I see talk here and there about how any company or individual can easily use anything we post on Lemmy however they want. This could include AI training, behavior analysis, or user profiling. With the recent news of Reddit data being sold and licensed for AI training, I thought this would be a great time to preemptively discuss how we feel about this topic and brainstorm ways to discourage unwanted use of the content we post.
I’ve seen some users add a license to the end of each of their comments. One idea might be this: Add a feature to Lemmy where each user can choose a content license that applies to everything they post. For example, one user might choose to no rights for their content (like CC0) because they don’t care how their data is used. Another user might not want companies profiting off their posts, so they’d choose a more restrictive license.

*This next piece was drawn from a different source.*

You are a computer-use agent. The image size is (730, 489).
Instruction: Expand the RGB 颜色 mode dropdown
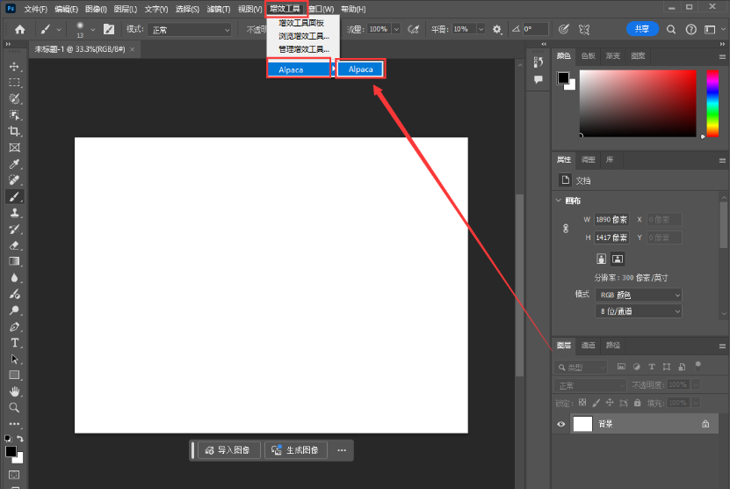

I’m eager to here everyone’s thoughts on the whole topic, so to kick things off:
- Do you care how your public data and posted content is used? Why or why not?
- What do you think of choosing a content license for your Lemmy account? Does this contradict the FOSS model?
- Should Lemmy have features to protect user data/content in this way, or should that be left up to the user to figure out on their own?
Data is becoming an increasingly valuable commodity in the digital world. Hopefully these big-picture conversations can help us see what we value as a community and be more prepared for the future.
My personal idea of freedom would be to at least make it illegal for google, openai and other giant profit oriented corpos to use my stuff (they probably would still do it but I want them to have to break the law doing it).
I mean, if you use a license in your posts that dictates profit sharing, prevents use without credit and use in proprietary formats, you might still sue. The interesting thing is that some lemming as done this under all their posts already. Is no big deal to have a client like voyager put a signature under your posts and comments indicating the proper license.
The more interesting question for me is, would google then exclude our information and would we hinder our growth unmecessarily and how would we still be findable but not end up in some proprietary LLM?